▸ **What the exercise asks**
Reproduce word for word the stretch of the passage on the kdb command from "Root permissions are" through "and kdb Command.".

Root permissions are required for execution of the kdb command on the active system. This is required because the special file /dev/pmem is used. To run the kdb command on the active system, type:
kdb
To invoke the kdb command on a system image file, type:
kdb SystemImageFile
where SystemImageFile is either a file name or the name of the dump device. When invoked to view data from a SystemImageFile the kdb command sets the default thread to the thread running at the time the SystemImageFile was created.
The complete list of subcommands available for the KDB Kernel Debugger and kdb command are included in Subcommands for the KDB Kernel Debugger and kdb Command.
The KDB Kernel Debugger is used for debugging the kernel, device drivers, and other kernel extensions. The KDB Kernel Debugger provides the following functions:
When the KDB Kernel Debugger is invoked, it is the only running program. All processes are stopped and interrupts are disabled. The KDB Kernel Debugger runs with its own Machine State Save Area (mst) and a special stack. In addition, the KDB Kernel Debugger does not run operating system routines. Though this requires that kernel code be duplicated within KDB, it is possible to break anywhere within the kernel code. When exiting the KDB Kernel Debugger, all processes continue to run unless the debugger was entered via a system halt.

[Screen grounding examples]
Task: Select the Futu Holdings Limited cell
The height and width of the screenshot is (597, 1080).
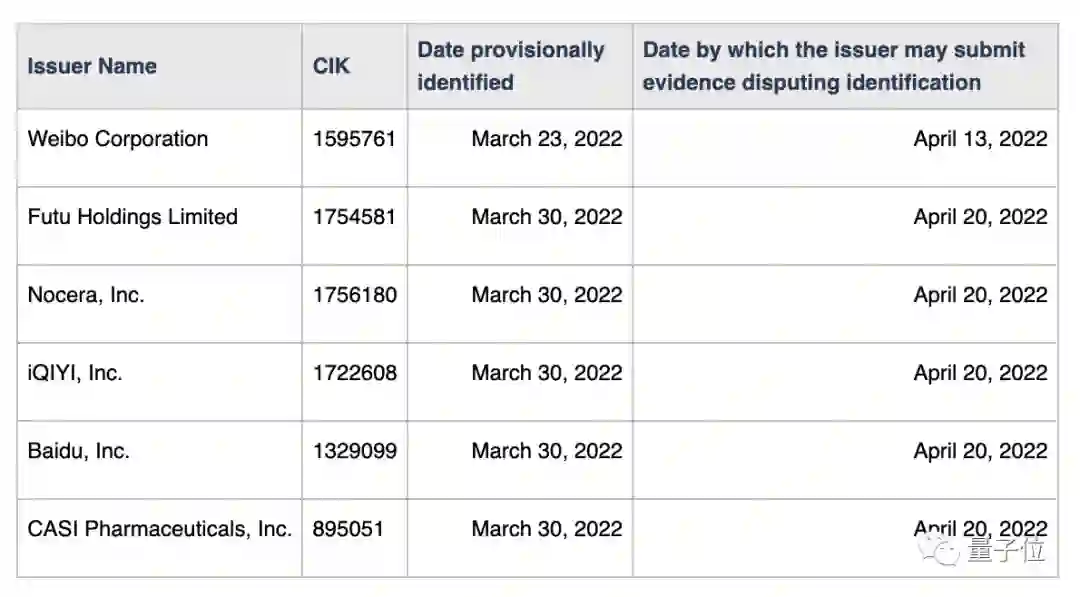Action: 133,217
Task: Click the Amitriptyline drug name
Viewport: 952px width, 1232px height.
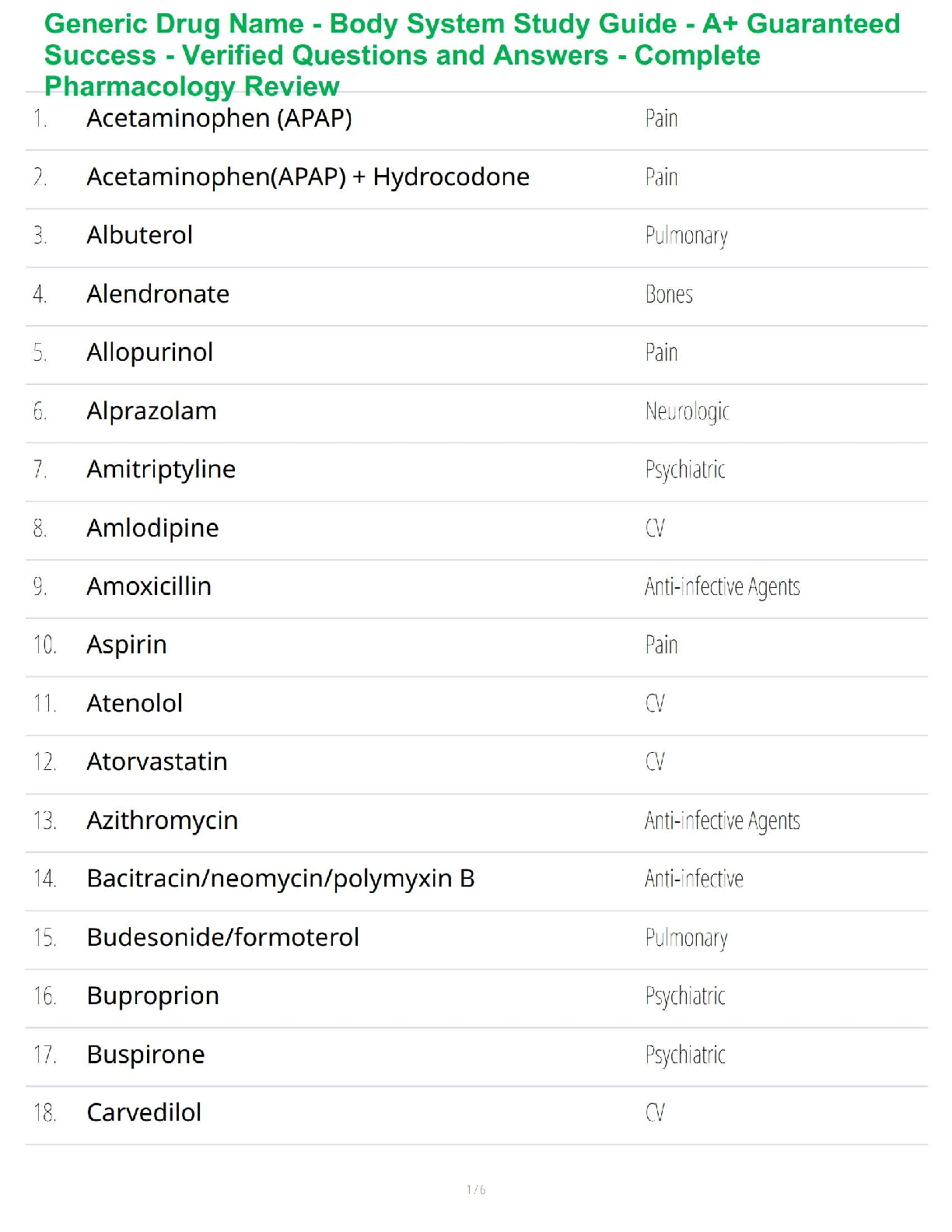Action: coord(161,469)
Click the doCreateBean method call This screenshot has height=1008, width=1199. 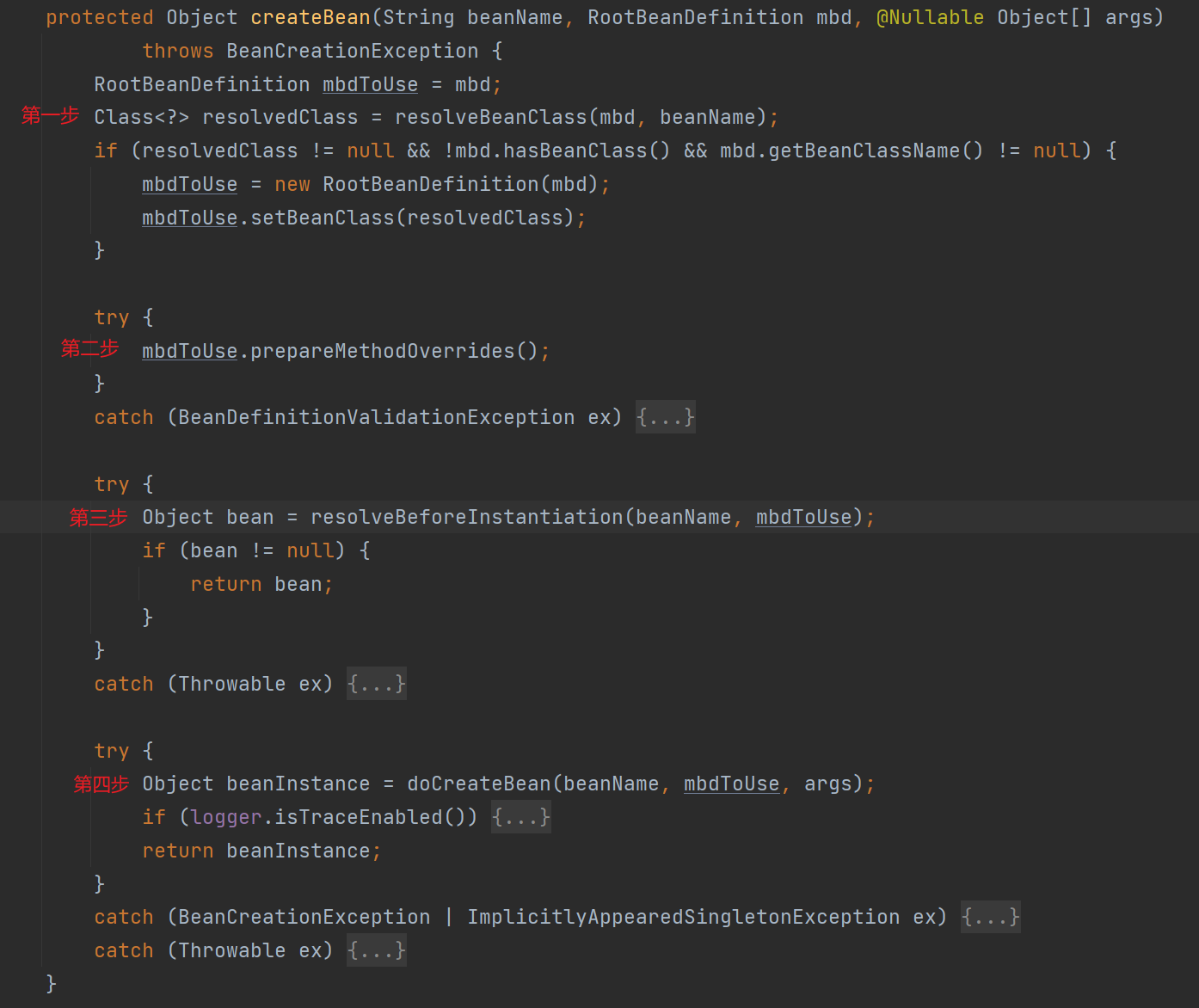coord(478,784)
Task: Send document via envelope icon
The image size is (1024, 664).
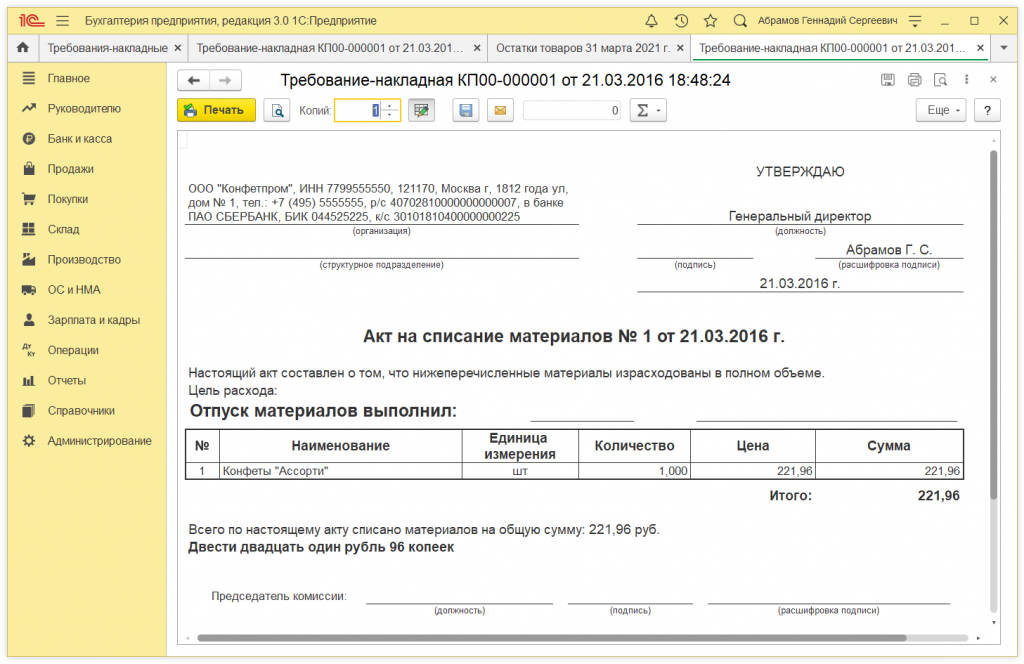Action: pos(500,111)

▸ **Output for this task**
Root permissions are required for execution of the kdb command on the active system. This is required because the special file /dev/pmem is used. To run the kdb command on the active system, type:
kdb
To invoke the kdb command on a system image file, type:
kdb SystemImageFile
where SystemImageFile is either a file name or the name of the dump device. When invoked to view data from a SystemImageFile the kdb command sets the default thread to the thread running at the time the SystemImageFile was created.
The complete list of subcommands available for the KDB Kernel Debugger and kdb command are included in Subcommands for the KDB Kernel Debugger and kdb Command.